Correct. UNM's patent claims the use of two resist coatings (which is part of some DP schemes) but with interferometric exposures (which is definitely not part of DP). Two exposures and two etches is becoming quite common, but is not new. Pitch reduction DP (the objective of US6042998) is practiced with single exposure and Dep/Etch, not infringing on US6042998.
Prior art search is actually quite difficult to be thorough and requires time-consuming practice to become more efficient. Since the inventor in general is pretty familiar with this technology, he/she can find the stuff pretty quick and then pass it along to the lawyers for discussion of what to do. But I am more surprised by how come the USPTO didn't screen inventions better.
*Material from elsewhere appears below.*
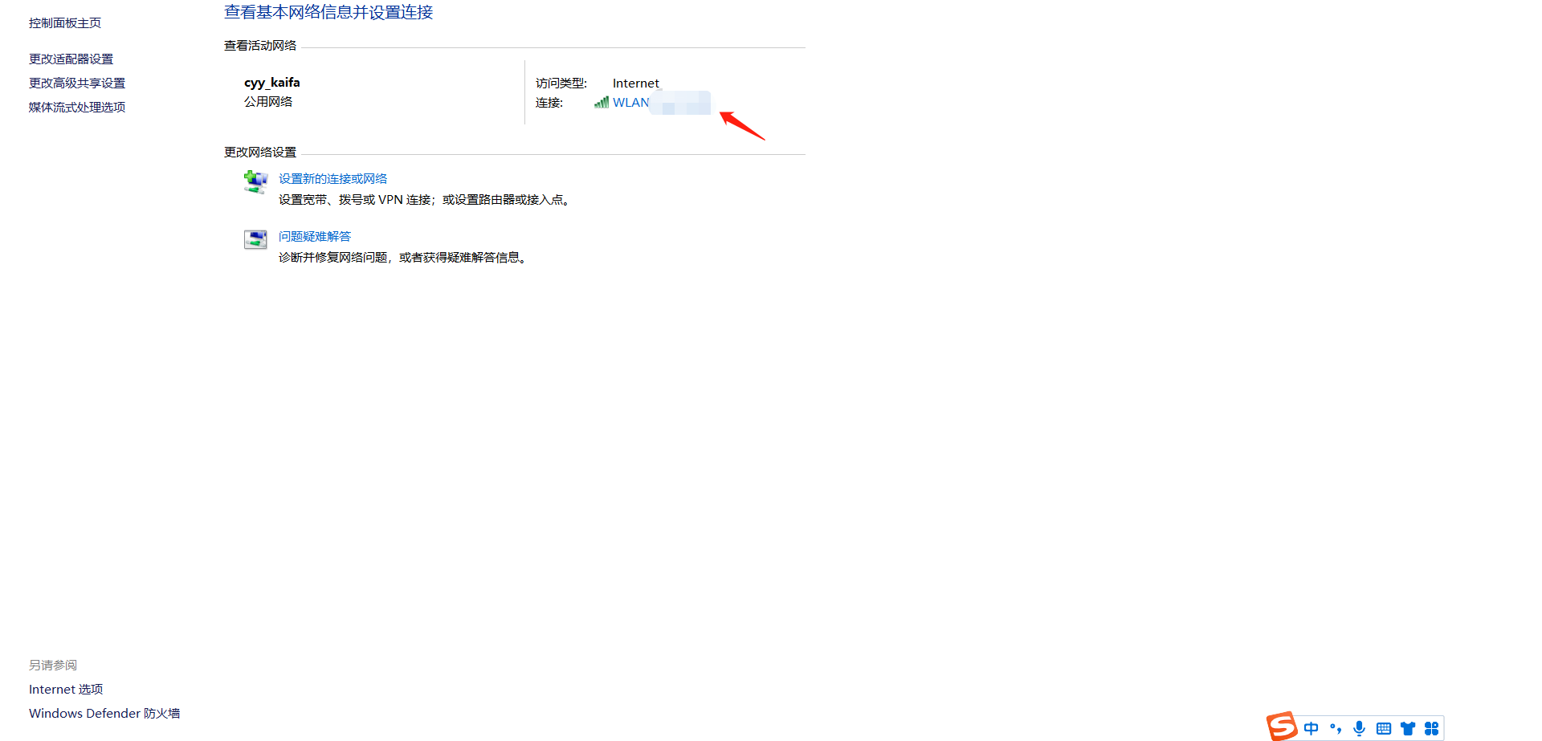Click the Sogou input method logo
The width and height of the screenshot is (1542, 741).
pos(1282,727)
I can only guess they are not as well trained in the relevant arts.
After some more digging, I found US5424154 was already years ahead of this UNM patent, while essentially doing the same thing.
If two companies develop the same idea in secrecy at a similar time, I would have thought that made the idea obvious to someone trained in the art. Also this one sounds like something they never did in the past (pre 32nm) because it wasn't necessary to think about it. The idea of using interference patterns to deduce detail is almost as old as laser interferometry. It's used in the X-ray spectrum as well (in reverse) for imaging atomic sized particles. It's a bit like making drawing current from a battery a different patent than charging a battery.
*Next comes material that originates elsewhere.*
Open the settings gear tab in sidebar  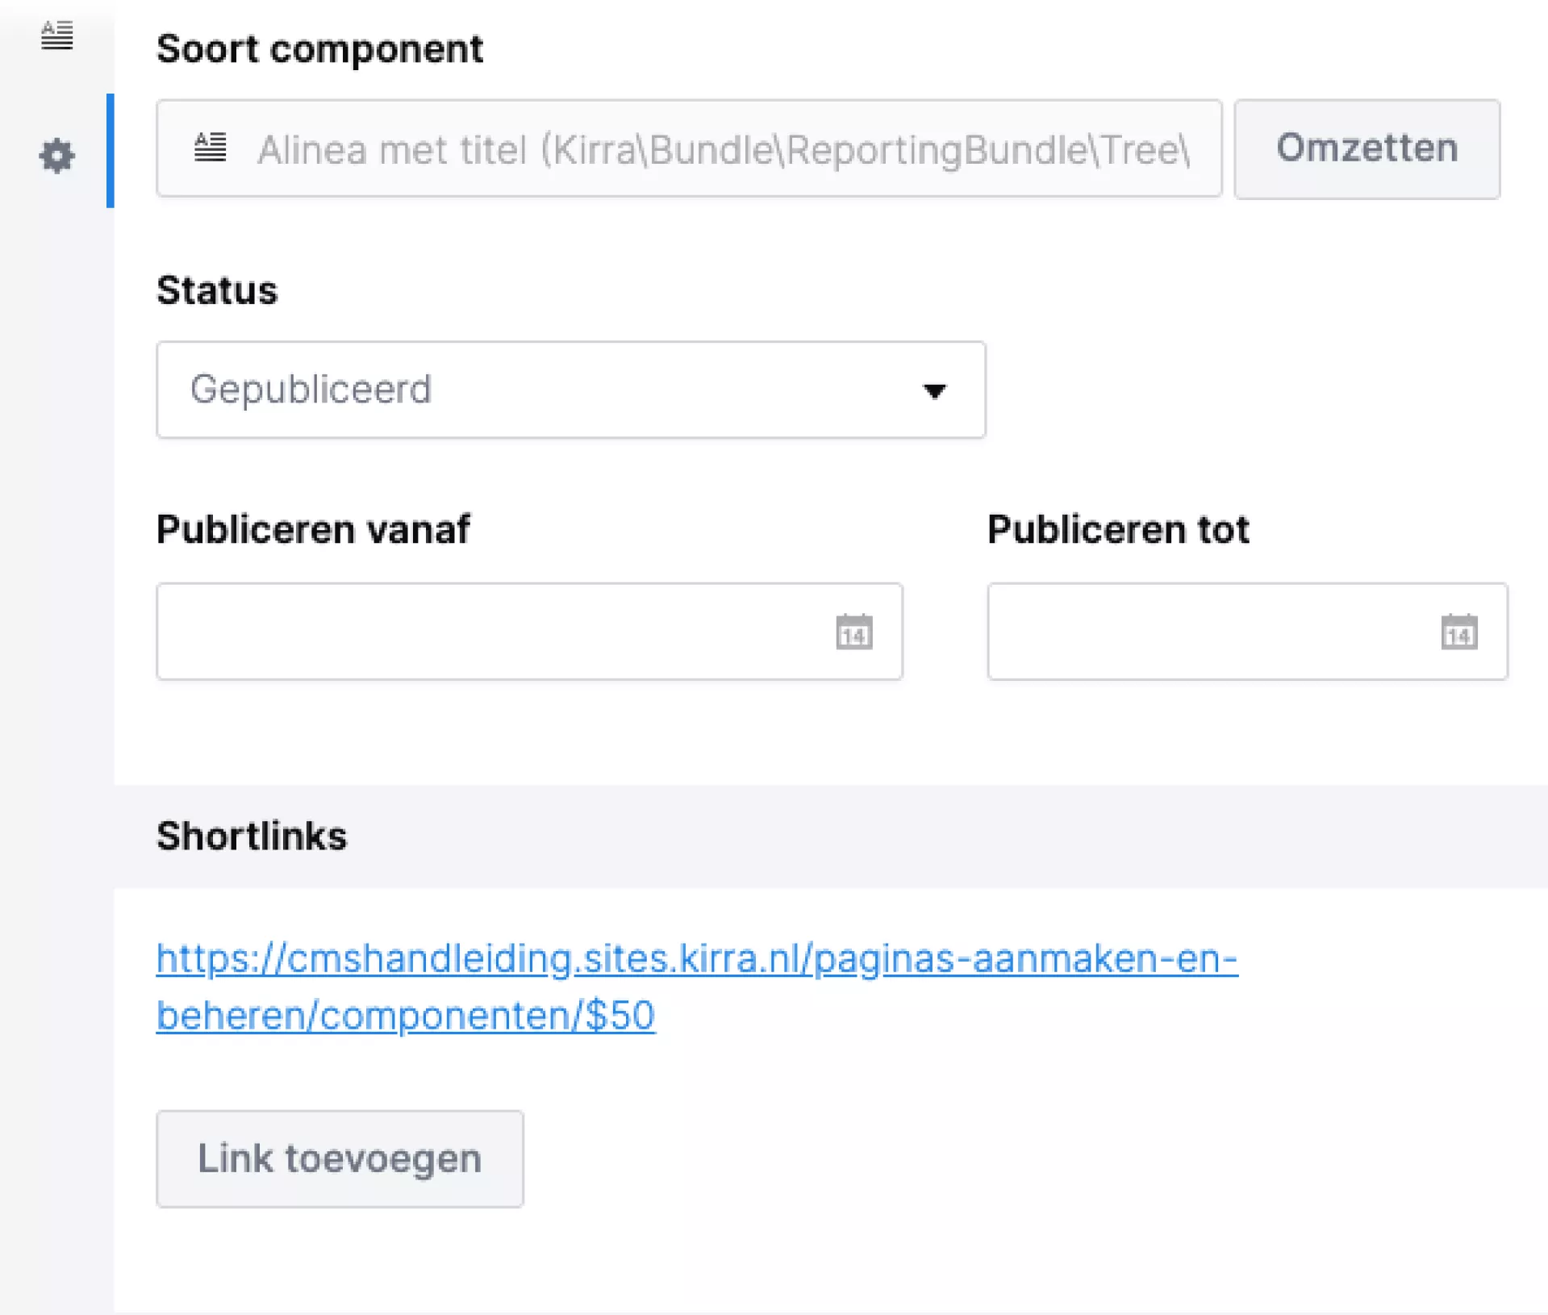(x=56, y=155)
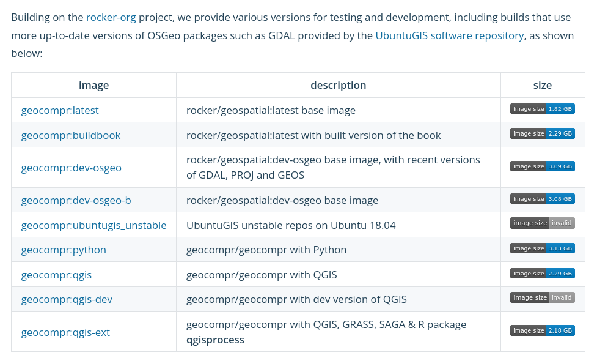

The more I see what's happening in the patent world the more I think they should scrap patents altogether and have science advance at the rate it did before patent trolls. It's either that or put some real tests in place for patents.
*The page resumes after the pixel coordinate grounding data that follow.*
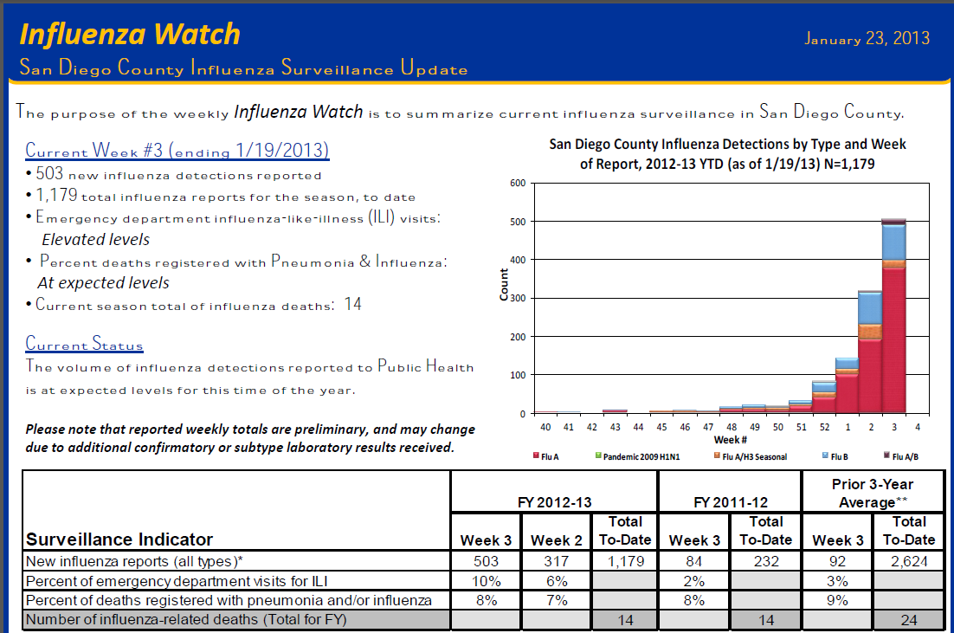Select the 1,179 Total To-Date table cell
Screen dimensions: 954x633
coord(625,561)
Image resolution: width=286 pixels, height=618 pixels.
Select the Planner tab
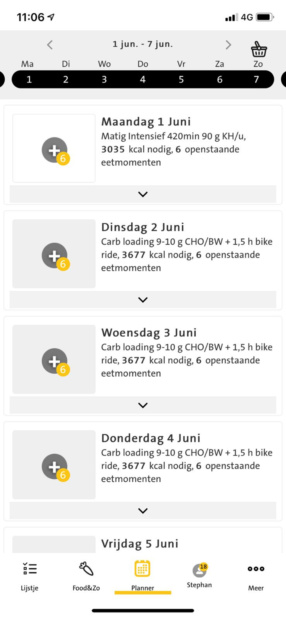coord(143,577)
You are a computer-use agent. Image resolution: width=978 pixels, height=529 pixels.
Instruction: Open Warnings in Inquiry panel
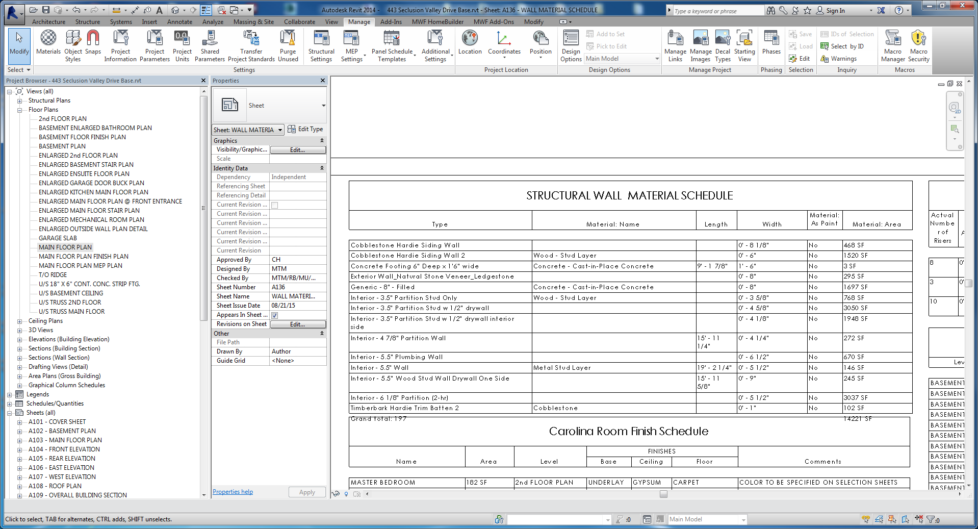tap(843, 59)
1. Not obvious to someone in the field.
2. Not a direct replication of nature.
3. Not a logical extension of something existing.
4. Must be a device, not a business process or piece of SW.
Item 1 is already part of patent legislation, but no one seems to care??
US6042998 applies to a combination of at least two photoresist-defined patterns in different photoresist layers coated at different times. I don't think that is currently practiced as currently targeted double patterning, but you never know in the future. That said, UNM is showing bad form almost as a patent troll, and has no case against prior art, e.g., US5827761. Companies licensing from such as UNM must be too busy to check prior art. Engineers must learn to do this, can't just rely on lawyers.
@Kiran_NSN--I don't know the definitive answer to your question. But I would think UNM would have had to have tried to discuss this with Intel prior to filing a lawsuit. It seems like filing the suit as the opening move would be the wrong way to approach it, in my opinion. Obviously they didn't get the response they wanted from Intel, and perhaps they had trouble even getting Intel's attention or cooperation.